━━━━━ EXTRACTED DATA
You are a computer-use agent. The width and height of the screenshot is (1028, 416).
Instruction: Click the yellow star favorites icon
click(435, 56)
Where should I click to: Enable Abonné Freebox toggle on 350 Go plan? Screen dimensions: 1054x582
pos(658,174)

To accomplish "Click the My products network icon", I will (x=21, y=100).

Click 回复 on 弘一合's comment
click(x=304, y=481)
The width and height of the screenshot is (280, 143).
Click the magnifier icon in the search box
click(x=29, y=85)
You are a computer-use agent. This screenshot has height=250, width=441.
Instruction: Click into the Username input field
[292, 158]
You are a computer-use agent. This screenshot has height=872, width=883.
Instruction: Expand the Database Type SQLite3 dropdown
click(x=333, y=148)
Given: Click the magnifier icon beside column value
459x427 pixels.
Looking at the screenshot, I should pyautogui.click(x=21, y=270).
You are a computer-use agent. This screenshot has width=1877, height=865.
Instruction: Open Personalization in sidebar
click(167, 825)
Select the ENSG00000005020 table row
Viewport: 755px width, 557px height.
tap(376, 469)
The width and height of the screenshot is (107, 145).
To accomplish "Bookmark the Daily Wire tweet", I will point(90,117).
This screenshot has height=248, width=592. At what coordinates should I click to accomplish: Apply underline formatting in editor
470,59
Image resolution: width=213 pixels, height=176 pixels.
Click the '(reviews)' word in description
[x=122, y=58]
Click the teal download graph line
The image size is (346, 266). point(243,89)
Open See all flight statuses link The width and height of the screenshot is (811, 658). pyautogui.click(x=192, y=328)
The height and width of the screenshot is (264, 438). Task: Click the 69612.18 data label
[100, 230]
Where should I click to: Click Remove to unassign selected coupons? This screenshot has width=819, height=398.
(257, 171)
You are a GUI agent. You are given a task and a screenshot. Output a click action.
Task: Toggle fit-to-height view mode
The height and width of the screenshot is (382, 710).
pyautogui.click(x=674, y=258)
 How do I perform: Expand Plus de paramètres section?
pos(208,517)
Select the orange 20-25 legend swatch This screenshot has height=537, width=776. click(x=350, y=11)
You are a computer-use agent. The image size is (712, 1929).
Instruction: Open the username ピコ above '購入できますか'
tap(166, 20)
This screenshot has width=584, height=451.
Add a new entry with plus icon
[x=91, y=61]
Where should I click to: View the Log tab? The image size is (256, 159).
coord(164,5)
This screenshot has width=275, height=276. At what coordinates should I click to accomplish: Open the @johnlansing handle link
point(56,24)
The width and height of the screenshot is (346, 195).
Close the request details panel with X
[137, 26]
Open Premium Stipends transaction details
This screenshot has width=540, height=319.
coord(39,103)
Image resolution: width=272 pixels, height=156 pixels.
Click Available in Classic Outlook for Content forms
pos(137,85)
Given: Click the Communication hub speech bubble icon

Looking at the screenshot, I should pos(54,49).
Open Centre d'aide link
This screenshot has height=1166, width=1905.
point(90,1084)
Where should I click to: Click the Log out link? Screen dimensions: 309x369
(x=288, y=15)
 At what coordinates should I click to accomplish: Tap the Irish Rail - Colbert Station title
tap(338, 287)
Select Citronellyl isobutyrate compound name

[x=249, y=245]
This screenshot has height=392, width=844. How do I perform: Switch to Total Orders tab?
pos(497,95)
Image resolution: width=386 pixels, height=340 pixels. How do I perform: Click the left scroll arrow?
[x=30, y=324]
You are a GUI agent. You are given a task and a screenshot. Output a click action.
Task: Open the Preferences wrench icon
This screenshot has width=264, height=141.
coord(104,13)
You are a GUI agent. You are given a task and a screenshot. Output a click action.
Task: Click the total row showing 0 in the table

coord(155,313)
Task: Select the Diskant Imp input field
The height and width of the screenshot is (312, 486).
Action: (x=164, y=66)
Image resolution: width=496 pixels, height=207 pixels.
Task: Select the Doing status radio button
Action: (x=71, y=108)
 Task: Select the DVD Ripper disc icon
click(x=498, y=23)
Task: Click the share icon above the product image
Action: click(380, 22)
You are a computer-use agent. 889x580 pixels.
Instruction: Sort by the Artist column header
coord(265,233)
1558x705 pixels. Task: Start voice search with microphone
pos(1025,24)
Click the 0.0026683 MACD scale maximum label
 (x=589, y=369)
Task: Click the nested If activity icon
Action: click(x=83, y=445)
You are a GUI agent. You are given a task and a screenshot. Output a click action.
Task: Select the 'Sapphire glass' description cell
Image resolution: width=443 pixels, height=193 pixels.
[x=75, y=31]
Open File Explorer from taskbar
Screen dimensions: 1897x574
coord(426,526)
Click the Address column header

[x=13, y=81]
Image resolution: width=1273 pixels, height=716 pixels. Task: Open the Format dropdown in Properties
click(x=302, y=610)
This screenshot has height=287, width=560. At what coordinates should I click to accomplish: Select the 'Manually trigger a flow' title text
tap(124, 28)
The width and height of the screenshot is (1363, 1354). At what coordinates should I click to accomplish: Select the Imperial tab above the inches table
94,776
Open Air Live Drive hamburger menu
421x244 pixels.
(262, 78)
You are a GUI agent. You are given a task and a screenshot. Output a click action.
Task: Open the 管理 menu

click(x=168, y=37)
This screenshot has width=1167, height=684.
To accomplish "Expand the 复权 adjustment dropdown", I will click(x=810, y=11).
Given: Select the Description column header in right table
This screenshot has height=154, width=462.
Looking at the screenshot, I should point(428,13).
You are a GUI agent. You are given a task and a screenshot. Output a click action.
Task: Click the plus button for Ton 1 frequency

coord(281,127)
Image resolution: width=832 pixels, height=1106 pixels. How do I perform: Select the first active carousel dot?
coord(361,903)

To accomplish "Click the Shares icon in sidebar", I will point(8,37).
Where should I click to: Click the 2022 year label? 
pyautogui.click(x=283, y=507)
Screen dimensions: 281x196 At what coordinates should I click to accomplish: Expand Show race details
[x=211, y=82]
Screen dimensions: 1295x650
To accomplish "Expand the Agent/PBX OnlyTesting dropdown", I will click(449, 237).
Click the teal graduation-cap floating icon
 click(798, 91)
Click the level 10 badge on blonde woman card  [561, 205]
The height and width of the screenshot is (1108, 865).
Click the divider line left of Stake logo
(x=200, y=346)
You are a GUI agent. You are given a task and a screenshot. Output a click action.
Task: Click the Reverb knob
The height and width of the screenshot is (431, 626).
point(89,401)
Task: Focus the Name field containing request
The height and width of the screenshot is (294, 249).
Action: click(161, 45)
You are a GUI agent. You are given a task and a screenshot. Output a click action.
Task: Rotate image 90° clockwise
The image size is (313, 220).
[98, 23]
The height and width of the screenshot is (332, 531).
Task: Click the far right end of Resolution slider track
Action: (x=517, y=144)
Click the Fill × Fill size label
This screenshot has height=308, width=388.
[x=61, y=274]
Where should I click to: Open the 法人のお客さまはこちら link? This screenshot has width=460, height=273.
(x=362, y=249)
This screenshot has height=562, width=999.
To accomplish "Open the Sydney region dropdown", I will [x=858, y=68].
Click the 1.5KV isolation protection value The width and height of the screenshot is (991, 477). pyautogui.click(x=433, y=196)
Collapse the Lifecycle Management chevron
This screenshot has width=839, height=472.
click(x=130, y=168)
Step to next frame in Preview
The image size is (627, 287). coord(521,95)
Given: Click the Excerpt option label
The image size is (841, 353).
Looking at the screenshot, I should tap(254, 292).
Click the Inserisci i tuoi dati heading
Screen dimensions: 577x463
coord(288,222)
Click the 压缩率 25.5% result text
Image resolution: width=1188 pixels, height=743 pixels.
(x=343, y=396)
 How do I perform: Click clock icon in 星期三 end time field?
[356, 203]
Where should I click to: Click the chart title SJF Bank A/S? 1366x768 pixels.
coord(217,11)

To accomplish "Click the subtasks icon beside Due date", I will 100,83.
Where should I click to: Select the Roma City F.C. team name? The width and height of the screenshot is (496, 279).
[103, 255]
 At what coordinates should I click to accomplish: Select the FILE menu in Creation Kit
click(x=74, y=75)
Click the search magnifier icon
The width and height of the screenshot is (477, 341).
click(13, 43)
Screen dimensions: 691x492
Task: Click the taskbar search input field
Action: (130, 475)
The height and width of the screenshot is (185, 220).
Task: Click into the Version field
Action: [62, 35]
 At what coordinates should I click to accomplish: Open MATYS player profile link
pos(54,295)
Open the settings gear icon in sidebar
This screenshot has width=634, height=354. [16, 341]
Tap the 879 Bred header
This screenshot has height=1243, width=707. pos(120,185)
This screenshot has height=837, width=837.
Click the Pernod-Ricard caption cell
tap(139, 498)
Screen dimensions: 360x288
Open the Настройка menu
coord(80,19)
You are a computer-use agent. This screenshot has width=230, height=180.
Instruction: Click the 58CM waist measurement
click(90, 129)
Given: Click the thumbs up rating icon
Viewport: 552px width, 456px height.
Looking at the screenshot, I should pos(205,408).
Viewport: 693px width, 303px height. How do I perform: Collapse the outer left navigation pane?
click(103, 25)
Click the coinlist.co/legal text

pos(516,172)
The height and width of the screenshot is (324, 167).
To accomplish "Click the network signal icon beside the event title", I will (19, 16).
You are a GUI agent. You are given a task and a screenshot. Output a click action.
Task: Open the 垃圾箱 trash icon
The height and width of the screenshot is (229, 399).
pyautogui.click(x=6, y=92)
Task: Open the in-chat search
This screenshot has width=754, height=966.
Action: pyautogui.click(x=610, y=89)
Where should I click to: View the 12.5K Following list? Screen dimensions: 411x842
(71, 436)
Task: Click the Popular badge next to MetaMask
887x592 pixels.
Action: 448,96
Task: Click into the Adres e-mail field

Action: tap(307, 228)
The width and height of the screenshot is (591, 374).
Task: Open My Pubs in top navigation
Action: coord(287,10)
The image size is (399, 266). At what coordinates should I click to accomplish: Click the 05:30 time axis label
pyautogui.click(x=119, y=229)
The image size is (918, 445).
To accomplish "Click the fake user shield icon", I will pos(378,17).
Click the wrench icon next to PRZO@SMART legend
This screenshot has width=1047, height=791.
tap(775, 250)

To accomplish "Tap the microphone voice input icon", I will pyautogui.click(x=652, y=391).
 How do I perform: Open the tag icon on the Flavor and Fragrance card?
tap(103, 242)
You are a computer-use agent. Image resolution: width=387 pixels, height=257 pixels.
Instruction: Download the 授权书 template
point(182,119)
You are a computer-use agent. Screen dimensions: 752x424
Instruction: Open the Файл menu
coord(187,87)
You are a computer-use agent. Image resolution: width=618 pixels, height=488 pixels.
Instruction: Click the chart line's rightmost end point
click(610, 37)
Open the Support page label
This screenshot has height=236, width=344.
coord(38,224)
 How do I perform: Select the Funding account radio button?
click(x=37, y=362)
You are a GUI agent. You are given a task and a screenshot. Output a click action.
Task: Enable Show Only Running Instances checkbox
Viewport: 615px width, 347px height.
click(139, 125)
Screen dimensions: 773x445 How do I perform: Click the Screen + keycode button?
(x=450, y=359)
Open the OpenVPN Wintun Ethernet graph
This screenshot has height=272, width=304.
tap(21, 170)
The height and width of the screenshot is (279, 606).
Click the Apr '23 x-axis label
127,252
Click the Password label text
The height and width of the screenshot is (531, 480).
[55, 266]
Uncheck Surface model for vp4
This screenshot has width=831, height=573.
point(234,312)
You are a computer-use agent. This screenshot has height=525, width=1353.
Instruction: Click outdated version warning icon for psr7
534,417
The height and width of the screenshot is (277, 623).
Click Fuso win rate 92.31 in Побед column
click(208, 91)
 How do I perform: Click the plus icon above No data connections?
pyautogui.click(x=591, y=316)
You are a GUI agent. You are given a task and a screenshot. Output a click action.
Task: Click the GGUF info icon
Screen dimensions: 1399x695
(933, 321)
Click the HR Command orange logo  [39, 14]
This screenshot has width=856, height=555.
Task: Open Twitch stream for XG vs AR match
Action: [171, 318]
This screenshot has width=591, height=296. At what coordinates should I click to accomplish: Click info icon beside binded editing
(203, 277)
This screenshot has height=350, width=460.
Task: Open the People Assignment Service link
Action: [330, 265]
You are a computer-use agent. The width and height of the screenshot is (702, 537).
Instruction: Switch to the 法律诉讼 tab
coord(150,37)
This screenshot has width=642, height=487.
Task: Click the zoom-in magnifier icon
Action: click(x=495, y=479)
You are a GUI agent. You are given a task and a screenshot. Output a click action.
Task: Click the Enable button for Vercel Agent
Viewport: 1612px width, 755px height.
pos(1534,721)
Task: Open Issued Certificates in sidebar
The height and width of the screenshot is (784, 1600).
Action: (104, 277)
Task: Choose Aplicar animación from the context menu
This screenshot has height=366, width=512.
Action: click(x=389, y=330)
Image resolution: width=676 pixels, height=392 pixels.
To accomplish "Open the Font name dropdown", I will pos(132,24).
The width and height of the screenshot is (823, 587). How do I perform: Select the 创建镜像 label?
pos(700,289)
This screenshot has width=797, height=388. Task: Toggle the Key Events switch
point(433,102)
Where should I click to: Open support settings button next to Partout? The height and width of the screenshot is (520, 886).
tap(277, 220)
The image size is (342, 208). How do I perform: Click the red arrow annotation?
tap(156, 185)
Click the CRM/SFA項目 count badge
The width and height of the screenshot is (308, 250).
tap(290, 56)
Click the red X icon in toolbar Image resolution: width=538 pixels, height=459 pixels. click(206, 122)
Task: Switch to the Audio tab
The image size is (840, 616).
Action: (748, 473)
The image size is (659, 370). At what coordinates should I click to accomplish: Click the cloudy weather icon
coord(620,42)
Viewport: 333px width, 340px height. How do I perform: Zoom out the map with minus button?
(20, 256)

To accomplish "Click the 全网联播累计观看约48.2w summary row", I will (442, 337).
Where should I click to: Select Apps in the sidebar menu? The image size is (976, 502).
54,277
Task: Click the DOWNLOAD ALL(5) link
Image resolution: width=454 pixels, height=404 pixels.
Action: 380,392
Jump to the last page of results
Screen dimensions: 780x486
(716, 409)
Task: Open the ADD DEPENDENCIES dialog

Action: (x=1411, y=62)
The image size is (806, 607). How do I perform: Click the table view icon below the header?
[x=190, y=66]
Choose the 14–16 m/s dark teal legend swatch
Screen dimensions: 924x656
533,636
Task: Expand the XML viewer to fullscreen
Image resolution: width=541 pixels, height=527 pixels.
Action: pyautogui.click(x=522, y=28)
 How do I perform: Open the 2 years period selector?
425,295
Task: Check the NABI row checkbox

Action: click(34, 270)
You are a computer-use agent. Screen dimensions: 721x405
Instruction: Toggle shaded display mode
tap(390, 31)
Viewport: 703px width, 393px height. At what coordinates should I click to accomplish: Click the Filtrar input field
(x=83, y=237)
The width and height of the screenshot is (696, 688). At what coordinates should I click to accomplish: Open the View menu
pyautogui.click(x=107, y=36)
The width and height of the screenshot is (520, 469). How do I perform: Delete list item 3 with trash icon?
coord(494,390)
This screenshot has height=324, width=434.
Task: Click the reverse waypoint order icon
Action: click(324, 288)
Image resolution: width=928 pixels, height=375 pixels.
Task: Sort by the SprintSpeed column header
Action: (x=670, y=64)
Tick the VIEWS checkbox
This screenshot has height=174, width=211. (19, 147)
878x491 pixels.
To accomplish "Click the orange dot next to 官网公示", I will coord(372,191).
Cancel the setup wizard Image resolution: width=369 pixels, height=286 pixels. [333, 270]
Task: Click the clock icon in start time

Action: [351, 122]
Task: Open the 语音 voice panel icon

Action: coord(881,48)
━━━━━━━━━━
— WHAT YOU HAVE TO DO —
Print the lines above from the one with "You are a computer-use agent. The image" through the one with "The width and height of the screenshot is (346, 195).", both included, exactly as written and nothing more.

— EXERCISE OUTPUT —
You are a computer-use agent. The image size is (712, 1929).
Instruction: Open the username ピコ above '購入できますか'
tap(166, 20)
This screenshot has width=584, height=451.
Add a new entry with plus icon
[x=91, y=61]
Where should I click to: View the Log tab? The image size is (256, 159).
coord(164,5)
This screenshot has width=275, height=276. At what coordinates should I click to accomplish: Open the @johnlansing handle link
point(56,24)
The width and height of the screenshot is (346, 195).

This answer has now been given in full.